PETALING JAYA: Malaysian real estate investment trusts (REITs) that are highly exposed to the industrial or warehousing segment are deemed better positioned for earnings growth this year.
This is on the back of a solid demand for industrial properties, despite an expected slowdown in economic growth in 2023.
Analysts, however, have a mixed view on the overall outlook of the REIT sector, especially on trusts that have significant exposure in retail spaces and offices.
In a note, MIDF Research analyst Jessica Low Jze Tieng expects Axis-REIT to witness another strong performance in the financial year 2023 (FY23), after ending FY22 on a positive note.
“We make no changes to our earnings forecast for FY23. We remain positive on earnings outlook for Axis-REIT mainly due to positive rental reversion as demand for industrial space remains stable.
“Besides, earnings growth is also expected to be supported by asset acquisitions in the industrial space,” she said.
Low said Axis-REIT acquired four industrial properties in FY22, bringing its portfolio size to 62 properties.
MIDF Research has maintained its “buy” call on Axis-REIT, albeit with a lower target price of RM2.06, due to larger share base following the completion of its private placement on Jan 4.
“We remain positive on Axis-REIT due to its exposure to industrial assets,” said Low.
UOB Kay Hian Malaysia Research (UOBKH) also maintained its “buy” call on Axis-REIT.
“The majority of its tenants are in the manufacturing and logistics industries, comprising 30% and 42% of total net lettable area, respectively.
“Out of the 2.5 million sq ft of space leases that were due to expire in 2022, 77% has been renewed, with a positive rental reversion of 3.3%,” said UOBKH analyst Yap Xiu Li.
Yap noted that Axis-REIT currently offers an “attractive” dividend yield of 6% for 2023.

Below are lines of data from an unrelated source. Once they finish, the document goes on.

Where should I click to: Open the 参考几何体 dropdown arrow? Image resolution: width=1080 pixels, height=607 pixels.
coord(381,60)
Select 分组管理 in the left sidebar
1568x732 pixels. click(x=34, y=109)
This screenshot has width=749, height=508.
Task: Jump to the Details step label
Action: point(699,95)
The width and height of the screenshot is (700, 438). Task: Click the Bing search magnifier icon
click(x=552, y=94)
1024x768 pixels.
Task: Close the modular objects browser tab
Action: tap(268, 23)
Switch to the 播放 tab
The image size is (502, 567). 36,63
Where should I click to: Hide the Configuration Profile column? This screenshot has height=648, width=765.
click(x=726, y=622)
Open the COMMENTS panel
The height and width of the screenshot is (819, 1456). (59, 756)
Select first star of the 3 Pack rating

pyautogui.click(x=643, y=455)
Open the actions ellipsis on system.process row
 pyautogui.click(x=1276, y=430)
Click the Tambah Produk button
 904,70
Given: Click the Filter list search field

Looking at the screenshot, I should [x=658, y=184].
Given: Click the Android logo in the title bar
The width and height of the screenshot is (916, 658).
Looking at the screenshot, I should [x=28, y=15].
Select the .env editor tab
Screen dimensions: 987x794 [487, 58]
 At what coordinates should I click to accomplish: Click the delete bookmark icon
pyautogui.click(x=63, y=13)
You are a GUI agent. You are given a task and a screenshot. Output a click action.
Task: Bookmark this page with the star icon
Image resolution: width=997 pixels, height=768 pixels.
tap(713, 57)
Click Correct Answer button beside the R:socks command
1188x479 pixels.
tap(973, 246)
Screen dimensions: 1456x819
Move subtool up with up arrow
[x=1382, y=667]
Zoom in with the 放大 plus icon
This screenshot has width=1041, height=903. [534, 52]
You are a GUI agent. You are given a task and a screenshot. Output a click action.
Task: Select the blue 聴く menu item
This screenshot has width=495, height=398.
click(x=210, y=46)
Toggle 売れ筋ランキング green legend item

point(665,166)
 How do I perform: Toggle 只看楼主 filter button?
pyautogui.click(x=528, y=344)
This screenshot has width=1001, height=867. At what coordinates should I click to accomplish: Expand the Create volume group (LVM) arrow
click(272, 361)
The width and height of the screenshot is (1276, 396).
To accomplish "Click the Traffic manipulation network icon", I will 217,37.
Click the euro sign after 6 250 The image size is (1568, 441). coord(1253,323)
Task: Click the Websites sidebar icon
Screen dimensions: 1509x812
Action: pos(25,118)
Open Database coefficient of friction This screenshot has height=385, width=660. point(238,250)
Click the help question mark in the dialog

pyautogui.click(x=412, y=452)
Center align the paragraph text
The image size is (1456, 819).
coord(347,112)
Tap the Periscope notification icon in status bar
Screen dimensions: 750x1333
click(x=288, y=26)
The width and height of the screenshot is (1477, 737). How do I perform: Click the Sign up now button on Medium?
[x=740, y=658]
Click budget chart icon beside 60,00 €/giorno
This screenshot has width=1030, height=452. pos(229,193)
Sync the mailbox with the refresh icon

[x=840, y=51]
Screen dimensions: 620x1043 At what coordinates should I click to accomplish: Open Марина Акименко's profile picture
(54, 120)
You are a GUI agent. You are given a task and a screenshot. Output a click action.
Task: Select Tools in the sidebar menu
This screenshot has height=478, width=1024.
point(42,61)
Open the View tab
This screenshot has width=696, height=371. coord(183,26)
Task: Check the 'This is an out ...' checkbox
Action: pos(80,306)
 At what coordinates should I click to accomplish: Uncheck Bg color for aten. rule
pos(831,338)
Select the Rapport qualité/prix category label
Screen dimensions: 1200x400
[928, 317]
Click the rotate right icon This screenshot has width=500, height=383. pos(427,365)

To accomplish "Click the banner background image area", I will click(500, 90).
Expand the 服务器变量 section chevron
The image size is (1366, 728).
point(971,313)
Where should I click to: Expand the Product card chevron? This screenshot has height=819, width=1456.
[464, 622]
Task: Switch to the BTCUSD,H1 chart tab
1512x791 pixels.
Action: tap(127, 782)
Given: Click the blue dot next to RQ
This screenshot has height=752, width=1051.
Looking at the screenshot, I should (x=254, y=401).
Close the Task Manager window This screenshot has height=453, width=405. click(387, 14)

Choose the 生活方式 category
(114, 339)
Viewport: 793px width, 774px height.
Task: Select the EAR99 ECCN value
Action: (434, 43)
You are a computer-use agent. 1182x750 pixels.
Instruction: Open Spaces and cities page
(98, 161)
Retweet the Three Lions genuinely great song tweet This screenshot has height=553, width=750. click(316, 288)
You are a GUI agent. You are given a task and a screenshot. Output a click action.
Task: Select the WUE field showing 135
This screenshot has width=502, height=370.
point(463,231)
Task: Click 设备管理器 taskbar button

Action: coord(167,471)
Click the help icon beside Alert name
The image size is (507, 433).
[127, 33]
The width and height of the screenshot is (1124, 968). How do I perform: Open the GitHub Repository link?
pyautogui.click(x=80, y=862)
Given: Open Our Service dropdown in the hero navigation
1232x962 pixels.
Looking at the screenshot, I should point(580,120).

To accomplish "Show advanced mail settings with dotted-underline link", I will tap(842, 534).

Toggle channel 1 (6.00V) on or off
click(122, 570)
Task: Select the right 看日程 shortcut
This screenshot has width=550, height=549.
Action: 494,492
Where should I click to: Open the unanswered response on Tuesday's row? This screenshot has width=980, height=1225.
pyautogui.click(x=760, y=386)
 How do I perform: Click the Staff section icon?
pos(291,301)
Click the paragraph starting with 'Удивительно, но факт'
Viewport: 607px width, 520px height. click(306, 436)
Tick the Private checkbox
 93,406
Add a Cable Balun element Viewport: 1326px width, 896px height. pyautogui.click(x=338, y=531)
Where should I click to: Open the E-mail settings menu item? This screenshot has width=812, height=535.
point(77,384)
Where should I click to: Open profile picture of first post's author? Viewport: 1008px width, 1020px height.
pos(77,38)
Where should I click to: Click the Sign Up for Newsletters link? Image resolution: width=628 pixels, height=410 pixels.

As for the retail-based IGB-REIT, which owns the Mid Valley Megamall and the Gardens Mall, Yap foresees a flattish earnings growth for 2023, even with the expected continuation of the REIT’s decent performance.
The flattish growth is expected on the back IGB-REIT’s rising operating expenditure.
Net property income (NPI) margin for 2022 improved to 76%. The NPI margins should normalise downwards towards pre-Covid-19 levels of 70% to 75%, as expenses are expected to increase. UOBKH has reiterated its “hold” call on IGB-REIT.